### About this exercise
Repeat each record below exactly as given.

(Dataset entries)
· · · ·

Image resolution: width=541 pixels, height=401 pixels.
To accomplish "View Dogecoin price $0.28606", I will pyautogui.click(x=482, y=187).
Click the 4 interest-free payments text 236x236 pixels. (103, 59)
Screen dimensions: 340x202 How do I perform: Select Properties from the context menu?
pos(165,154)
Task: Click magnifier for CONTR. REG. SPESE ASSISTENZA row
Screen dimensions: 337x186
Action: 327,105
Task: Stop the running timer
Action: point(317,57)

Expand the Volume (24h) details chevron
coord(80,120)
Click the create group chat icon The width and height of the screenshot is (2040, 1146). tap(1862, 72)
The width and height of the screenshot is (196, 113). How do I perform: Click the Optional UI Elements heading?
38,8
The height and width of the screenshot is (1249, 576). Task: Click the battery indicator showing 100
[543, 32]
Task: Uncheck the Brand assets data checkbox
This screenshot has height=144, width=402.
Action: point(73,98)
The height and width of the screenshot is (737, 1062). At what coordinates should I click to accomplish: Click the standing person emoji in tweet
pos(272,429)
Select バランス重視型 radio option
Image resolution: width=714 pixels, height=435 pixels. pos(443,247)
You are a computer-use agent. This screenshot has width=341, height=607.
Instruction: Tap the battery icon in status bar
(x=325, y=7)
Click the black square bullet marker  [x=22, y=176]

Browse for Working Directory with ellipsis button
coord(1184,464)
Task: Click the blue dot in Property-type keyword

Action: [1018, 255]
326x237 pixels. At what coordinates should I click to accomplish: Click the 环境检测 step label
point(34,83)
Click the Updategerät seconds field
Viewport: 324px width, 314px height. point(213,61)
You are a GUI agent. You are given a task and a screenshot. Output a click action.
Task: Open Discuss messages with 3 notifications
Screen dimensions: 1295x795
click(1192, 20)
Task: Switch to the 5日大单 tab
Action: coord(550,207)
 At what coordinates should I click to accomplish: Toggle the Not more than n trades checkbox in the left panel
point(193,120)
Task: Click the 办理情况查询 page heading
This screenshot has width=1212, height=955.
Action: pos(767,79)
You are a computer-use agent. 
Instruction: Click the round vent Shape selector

· · · ·

### Result of the task
Image resolution: width=541 pixels, height=401 pixels.
To accomplish "View Dogecoin price $0.28606", I will pyautogui.click(x=482, y=187).
Click the 4 interest-free payments text 236x236 pixels. (103, 59)
Screen dimensions: 340x202 How do I perform: Select Properties from the context menu?
pos(165,154)
Task: Click magnifier for CONTR. REG. SPESE ASSISTENZA row
Screen dimensions: 337x186
Action: 327,105
Task: Stop the running timer
Action: point(317,57)

Expand the Volume (24h) details chevron
coord(80,120)
Click the create group chat icon The width and height of the screenshot is (2040, 1146). tap(1862, 72)
The width and height of the screenshot is (196, 113). How do I perform: Click the Optional UI Elements heading?
38,8
The height and width of the screenshot is (1249, 576). Task: Click the battery indicator showing 100
[543, 32]
Task: Uncheck the Brand assets data checkbox
This screenshot has height=144, width=402.
Action: point(73,98)
The height and width of the screenshot is (737, 1062). At what coordinates should I click to accomplish: Click the standing person emoji in tweet
pos(272,429)
Select バランス重視型 radio option
Image resolution: width=714 pixels, height=435 pixels. pos(443,247)
You are a computer-use agent. This screenshot has width=341, height=607.
Instruction: Tap the battery icon in status bar
(x=325, y=7)
Click the black square bullet marker  [x=22, y=176]

Browse for Working Directory with ellipsis button
coord(1184,464)
Task: Click the blue dot in Property-type keyword

Action: [1018, 255]
326x237 pixels. At what coordinates should I click to accomplish: Click the 环境检测 step label
point(34,83)
Click the Updategerät seconds field
Viewport: 324px width, 314px height. point(213,61)
You are a GUI agent. You are given a task and a screenshot. Output a click action.
Task: Open Discuss messages with 3 notifications
Screen dimensions: 1295x795
click(1192, 20)
Task: Switch to the 5日大单 tab
Action: coord(550,207)
 At what coordinates should I click to accomplish: Toggle the Not more than n trades checkbox in the left panel
point(193,120)
Task: Click the 办理情况查询 page heading
This screenshot has width=1212, height=955.
Action: pos(767,79)
You are a computer-use agent. 
Instruction: Click the round vent Shape selector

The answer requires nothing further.